Until Wednesday, the Bank of Canada stood apart from peer central banks in not publishing some form of rate-decision meeting minutes. In a paper published last month, the bank’s own staff ranked it last among nine peer central banks for the depth and breadth of information released after rate announcements.

The bank had long maintained that its consensus form of decision-making made meeting minutes unnecessary. Governing council members don’t formally vote on monetary policy decisions, rather they offer opinions to the governor who has final decision-making authority. That is in contrast to the U.S. Federal Reserve, where monetary policy is decided based on votes by members of the Federal Open Market Committee.

Ultimately, the Bank of Canada changed its mind after a review of its transparency practices by the International Monetary Fund last year. The summary published Wednesday is considerably less detailed than Fed meeting minutes.

The document mostly reiterated comments made by Mr. Macklem in recent speeches and news conferences. Although the revelation that the central bank considered standing pat last month “suggests a more dovish tilt among governing council members than was previously appreciated,” Royce Mendes, head of macro strategy at Desjardins Capital Markets, wrote in a note to clients.

The central bank has raised interest rates eight times since last March in an effort to bring the highest inflation since the 1980s under control.

The governing council believes this campaign is working, the meeting summary shows. The annual rate of Consumer Price Index inflation fell to 6.3 per cent in December from a peak of 8.1 per cent in June. More importantly, shorter three-month comparisons suggest the “momentum in inflation is turning a corner,” the summary said.

Still, Mr. Macklem and his team remain wary of large price increases for services as well as rapid wage growth, which can feed into inflation.

“While several factors were combining to bring overall inflation down, council discussed the risk of it becoming stuck materially above the 2-per-cent target. Persistence in supply chain challenges, services price inflation, wage growth and inflation expectations could all keep inflation above the target. A rebound in oil prices could also push inflation back up again,” the summary said.

The bank’s decision to publish the meeting summary is part of a broader push to increase transparency, and comes at a time when the bank is under intense scrutiny for its failure to control inflation, and its subsequent aggressive rate-hike campaign.

“It is a step forward,” said Stephen Gordon, an economics professor at Laval University. “But I would have liked to see a bit more of the back-and-forth, for-and-against, and maybe some sense of just how much division or uncertainty there was.”

The bank has made other changes in the past year in an effort to increase transparency and change up how it makes decisions. It has expanded its public outreach, notably on social media, and begun publishing its surveys of market participants.

It also turned one of its four deputy governor positions into a rotating role, where deputies will serve shorter two-year terms and work only part-time for the central bank.

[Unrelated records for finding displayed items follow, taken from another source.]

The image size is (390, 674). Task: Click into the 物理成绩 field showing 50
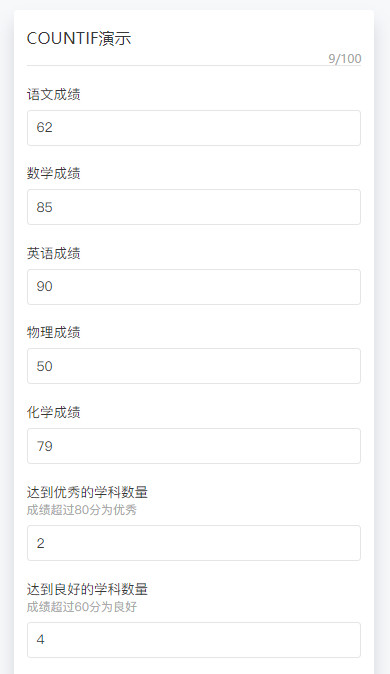point(194,366)
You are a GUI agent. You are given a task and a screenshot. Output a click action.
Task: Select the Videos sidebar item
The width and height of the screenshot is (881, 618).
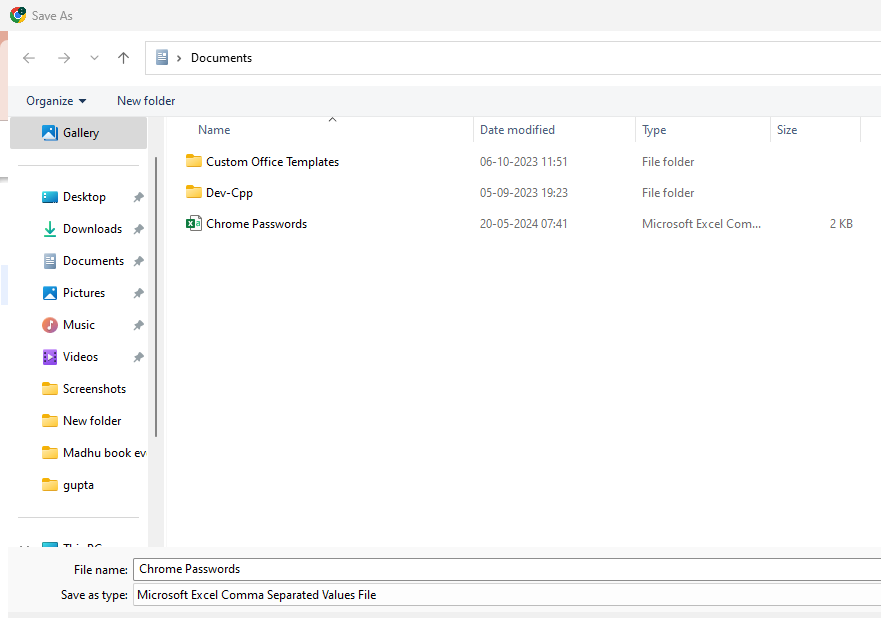(x=79, y=356)
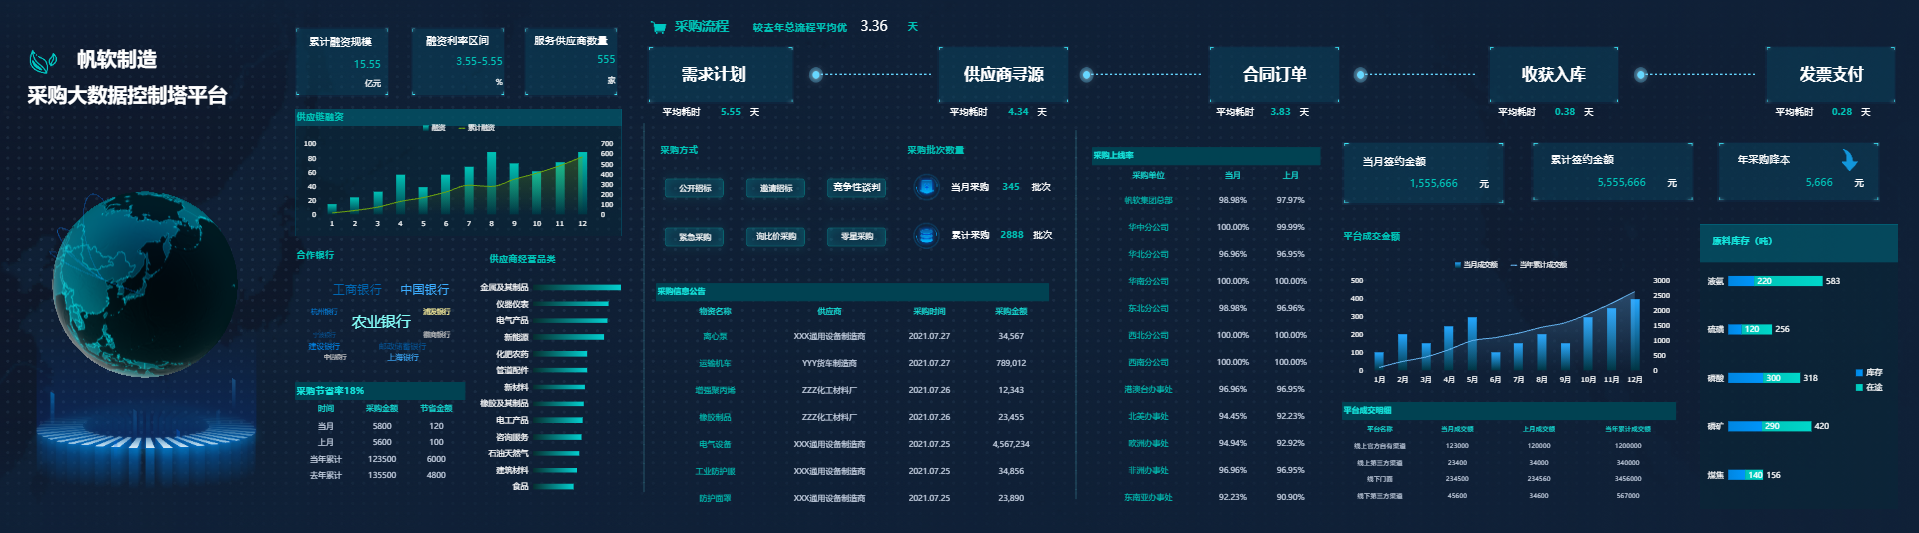Click the shopping cart icon by 采购流程
Viewport: 1919px width, 533px height.
click(x=658, y=27)
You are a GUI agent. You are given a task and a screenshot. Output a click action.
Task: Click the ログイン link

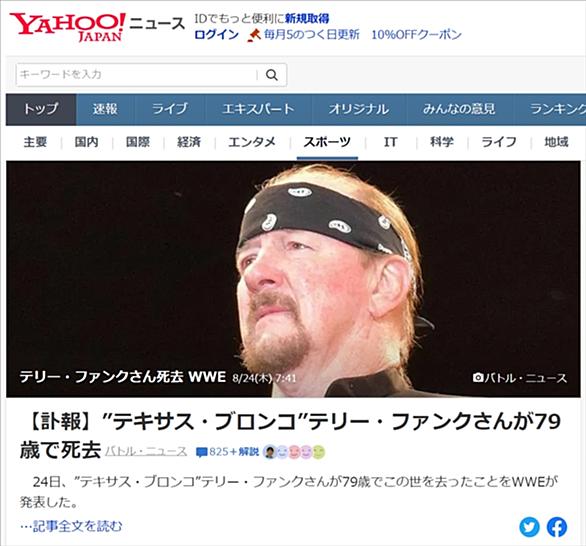[216, 35]
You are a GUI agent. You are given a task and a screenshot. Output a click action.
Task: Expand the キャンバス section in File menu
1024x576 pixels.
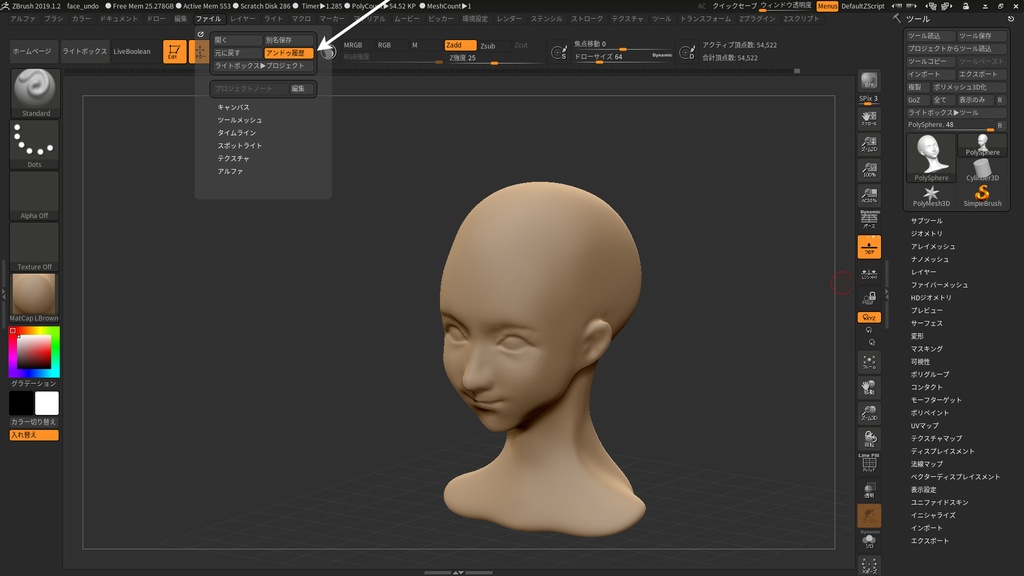point(233,107)
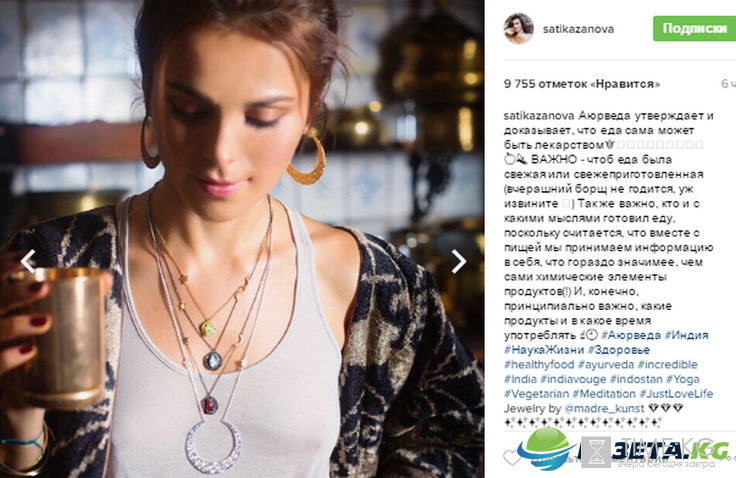Open satikazanova profile avatar
736x478 pixels.
(519, 29)
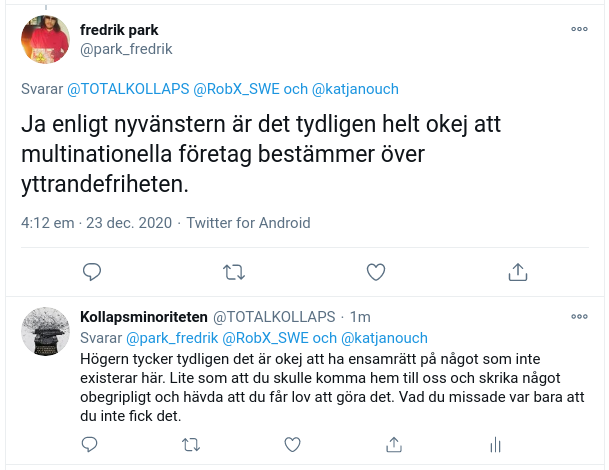
Task: Open Kollapsminoriteten's typewriter avatar
Action: [45, 331]
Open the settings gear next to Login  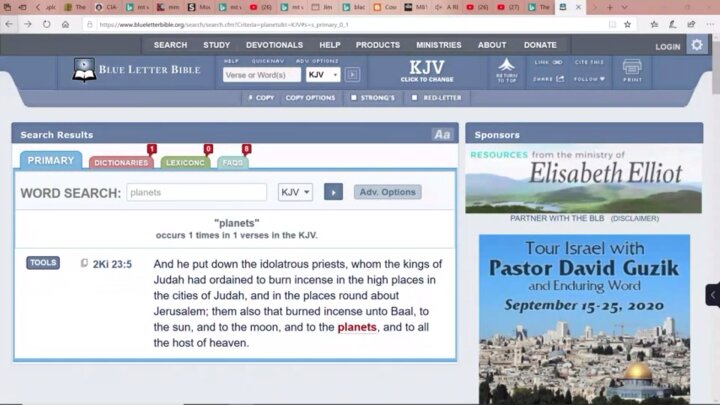pyautogui.click(x=696, y=45)
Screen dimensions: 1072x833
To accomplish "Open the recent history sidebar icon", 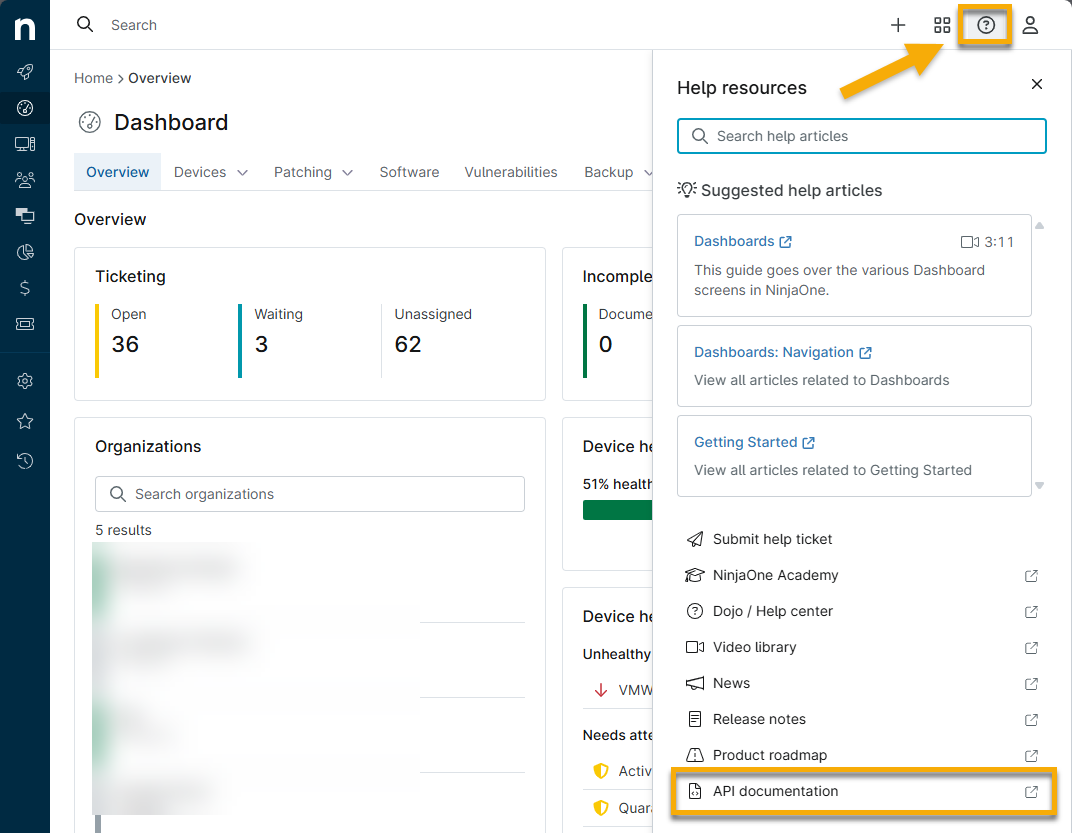I will (x=25, y=461).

Nicolas Vincent, an economics professor at HEC Montréal, will start in this new role in March.

While the meeting summary does not contain a lot of new information, it does reinforce some of the bank’s recent messaging about inflation and interest rates. The governing council is willing to raise interest rates again if inflation proves stickier than expected, but this is not its base-case scenario, and it would require an “accumulation of evidence” to hike again.

“The minutes do suggest that a rate hike in March is exceedingly unlikely, and even if data remains strong we doubt that the bank would feel it has enough evidence to move rates in April either,” Andrew Kelvin, Toronto-Dominion Bank’s chief Canada strategist, wrote in a note to clients.

“June and July are the riskier meetings in our view. That said, we continue to look for the BoC to remain on hold until January, 2024, at which point we expect rate cuts.”